▶ Exercise directions
Using the records below, filter out every line that lacks "next" and copy the rest.
[[ Source material, beginning ]]
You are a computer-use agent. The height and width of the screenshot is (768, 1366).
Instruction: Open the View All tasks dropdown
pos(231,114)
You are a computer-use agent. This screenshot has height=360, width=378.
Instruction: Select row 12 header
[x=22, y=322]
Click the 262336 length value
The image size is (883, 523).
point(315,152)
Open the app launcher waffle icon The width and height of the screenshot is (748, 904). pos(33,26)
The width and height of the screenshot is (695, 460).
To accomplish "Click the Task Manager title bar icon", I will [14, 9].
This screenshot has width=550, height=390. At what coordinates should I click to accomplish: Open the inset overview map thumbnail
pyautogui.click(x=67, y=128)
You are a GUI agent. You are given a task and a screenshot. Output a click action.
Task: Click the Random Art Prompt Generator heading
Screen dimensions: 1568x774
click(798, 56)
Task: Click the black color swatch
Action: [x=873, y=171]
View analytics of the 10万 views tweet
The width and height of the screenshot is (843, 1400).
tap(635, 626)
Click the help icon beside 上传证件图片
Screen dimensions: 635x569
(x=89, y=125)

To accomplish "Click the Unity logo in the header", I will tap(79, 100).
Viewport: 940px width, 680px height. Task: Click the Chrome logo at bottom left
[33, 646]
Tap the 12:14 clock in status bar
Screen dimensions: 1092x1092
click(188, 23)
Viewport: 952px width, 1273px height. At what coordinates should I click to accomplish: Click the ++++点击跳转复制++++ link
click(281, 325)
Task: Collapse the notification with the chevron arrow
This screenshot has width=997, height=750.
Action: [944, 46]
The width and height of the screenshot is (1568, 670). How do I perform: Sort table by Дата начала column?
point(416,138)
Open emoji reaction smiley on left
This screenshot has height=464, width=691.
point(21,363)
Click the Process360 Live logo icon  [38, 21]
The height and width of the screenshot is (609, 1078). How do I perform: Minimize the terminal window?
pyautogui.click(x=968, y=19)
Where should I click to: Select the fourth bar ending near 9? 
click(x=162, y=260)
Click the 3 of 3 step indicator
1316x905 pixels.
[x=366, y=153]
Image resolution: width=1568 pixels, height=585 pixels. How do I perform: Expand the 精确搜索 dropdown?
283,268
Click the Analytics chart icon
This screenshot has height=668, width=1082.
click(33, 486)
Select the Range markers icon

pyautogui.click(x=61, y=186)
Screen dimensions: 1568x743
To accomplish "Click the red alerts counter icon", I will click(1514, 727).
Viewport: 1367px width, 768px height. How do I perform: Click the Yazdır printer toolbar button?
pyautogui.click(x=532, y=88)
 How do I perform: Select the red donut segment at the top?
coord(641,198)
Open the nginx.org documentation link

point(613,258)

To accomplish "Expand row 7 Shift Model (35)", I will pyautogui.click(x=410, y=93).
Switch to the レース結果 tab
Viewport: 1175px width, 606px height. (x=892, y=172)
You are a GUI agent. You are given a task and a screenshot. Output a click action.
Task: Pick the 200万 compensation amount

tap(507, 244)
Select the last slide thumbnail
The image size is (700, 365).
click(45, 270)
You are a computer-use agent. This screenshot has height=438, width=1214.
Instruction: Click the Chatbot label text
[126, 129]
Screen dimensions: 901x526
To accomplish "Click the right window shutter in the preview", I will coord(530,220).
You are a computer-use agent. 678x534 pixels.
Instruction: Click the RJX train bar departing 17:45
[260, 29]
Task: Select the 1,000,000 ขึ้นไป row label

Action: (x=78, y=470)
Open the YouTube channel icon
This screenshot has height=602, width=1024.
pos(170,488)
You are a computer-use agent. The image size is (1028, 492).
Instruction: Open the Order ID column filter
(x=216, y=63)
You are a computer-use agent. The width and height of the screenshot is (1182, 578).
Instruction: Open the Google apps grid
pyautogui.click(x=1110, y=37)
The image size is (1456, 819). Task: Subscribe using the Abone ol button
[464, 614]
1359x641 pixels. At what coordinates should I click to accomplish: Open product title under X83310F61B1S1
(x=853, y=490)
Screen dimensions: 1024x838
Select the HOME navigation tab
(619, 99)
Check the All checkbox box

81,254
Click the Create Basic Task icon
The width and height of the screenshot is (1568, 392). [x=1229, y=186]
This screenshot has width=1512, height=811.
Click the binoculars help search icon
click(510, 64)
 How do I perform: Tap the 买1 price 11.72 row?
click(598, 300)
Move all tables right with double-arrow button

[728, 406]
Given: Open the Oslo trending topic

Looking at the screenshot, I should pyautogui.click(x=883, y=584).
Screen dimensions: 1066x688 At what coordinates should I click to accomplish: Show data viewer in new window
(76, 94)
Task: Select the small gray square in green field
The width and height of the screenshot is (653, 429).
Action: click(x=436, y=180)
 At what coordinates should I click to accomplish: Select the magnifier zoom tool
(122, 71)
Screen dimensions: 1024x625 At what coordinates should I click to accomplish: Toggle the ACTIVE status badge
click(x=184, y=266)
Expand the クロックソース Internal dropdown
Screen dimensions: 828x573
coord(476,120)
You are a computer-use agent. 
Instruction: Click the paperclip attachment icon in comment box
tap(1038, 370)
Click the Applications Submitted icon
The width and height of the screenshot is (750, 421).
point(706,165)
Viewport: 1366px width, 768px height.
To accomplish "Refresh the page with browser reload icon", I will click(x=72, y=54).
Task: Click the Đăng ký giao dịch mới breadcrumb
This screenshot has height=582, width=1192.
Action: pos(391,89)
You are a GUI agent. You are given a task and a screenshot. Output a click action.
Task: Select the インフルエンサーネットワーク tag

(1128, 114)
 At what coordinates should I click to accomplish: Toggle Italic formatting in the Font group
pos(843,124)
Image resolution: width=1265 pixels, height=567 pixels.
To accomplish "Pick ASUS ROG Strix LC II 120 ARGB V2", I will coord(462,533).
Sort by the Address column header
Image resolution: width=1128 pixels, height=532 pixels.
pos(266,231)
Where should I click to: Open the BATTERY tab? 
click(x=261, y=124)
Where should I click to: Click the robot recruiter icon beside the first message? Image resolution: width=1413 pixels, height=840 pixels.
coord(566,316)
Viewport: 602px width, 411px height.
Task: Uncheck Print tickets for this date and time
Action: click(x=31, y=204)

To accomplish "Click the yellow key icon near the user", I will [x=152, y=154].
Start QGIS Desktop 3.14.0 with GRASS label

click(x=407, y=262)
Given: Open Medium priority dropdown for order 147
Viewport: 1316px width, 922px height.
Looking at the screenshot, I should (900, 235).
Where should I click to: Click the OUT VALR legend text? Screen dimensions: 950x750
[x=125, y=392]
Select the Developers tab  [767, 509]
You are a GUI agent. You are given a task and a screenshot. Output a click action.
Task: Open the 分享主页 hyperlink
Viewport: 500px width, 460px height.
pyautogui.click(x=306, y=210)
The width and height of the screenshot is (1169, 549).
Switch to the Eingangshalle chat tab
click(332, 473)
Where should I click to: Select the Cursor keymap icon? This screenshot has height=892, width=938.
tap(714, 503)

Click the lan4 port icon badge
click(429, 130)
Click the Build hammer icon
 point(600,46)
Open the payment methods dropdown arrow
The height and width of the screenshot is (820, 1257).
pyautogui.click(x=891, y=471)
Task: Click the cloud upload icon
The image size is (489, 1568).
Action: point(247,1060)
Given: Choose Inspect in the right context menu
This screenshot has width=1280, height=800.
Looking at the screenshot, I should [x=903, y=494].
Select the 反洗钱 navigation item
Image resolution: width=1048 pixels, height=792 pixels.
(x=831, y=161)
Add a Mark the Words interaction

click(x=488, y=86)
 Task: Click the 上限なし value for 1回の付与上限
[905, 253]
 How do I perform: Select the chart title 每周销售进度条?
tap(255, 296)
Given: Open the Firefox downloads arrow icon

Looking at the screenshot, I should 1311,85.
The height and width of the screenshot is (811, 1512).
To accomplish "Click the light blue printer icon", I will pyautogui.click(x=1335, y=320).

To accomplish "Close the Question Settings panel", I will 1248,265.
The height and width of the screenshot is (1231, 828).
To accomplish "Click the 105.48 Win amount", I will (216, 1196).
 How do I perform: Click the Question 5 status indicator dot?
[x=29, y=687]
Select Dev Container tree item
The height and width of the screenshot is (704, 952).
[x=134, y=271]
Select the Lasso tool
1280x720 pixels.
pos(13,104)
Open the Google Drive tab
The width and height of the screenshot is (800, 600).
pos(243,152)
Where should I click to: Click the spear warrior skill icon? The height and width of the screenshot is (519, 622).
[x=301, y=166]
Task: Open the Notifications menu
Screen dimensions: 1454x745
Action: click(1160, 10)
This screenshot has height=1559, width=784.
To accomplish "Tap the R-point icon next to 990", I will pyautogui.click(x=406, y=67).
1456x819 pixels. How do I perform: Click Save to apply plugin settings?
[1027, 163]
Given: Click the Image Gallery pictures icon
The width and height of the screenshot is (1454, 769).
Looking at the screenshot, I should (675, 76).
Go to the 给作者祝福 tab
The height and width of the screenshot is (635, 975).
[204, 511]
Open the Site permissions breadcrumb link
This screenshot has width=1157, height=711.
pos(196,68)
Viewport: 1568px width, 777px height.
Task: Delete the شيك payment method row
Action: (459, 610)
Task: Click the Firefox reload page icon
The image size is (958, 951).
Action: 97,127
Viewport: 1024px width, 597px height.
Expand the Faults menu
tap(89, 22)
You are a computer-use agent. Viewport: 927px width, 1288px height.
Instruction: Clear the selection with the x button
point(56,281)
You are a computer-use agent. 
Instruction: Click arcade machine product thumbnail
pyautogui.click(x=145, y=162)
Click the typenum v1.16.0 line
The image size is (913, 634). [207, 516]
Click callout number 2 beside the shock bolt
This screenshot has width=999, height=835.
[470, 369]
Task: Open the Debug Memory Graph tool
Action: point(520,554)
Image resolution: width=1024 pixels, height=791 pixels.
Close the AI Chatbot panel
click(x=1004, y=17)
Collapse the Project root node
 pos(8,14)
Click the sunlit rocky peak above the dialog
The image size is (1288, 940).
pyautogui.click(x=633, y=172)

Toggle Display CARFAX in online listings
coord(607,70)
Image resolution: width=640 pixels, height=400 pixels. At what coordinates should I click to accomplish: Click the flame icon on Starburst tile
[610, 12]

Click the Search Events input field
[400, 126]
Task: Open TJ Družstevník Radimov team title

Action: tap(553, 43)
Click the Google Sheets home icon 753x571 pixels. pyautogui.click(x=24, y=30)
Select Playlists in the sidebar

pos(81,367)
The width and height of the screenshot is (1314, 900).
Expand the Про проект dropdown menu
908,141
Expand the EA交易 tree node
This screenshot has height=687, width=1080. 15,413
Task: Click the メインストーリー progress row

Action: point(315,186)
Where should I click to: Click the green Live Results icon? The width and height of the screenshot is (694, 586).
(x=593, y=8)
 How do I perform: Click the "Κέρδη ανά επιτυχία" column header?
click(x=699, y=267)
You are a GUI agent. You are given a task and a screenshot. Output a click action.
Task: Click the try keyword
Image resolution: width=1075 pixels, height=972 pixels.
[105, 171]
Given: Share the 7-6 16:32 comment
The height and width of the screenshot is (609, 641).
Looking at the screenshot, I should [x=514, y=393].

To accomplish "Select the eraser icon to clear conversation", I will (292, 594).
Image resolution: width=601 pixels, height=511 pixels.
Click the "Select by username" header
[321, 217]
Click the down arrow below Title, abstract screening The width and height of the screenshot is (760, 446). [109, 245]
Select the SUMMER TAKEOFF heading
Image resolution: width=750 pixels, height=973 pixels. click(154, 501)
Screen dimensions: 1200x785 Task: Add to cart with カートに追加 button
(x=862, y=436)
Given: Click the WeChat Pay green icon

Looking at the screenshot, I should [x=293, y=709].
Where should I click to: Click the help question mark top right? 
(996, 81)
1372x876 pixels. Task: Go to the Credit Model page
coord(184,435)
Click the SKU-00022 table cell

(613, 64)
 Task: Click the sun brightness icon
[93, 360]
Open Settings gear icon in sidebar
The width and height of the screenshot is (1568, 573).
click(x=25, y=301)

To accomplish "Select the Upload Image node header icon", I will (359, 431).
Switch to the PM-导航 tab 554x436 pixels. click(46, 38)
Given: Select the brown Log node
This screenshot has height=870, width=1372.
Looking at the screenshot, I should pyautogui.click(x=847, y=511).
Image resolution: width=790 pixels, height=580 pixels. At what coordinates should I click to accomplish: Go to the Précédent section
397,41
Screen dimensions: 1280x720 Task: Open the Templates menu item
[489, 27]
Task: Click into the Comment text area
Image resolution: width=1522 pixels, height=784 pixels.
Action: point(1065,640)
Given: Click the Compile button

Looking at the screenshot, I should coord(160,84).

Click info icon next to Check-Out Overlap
[[ Source material, end ]]
▶ Written answer
To accomplish "Tap the R-point icon next to 990", I will pyautogui.click(x=406, y=67).
Click info icon next to Check-Out Overlap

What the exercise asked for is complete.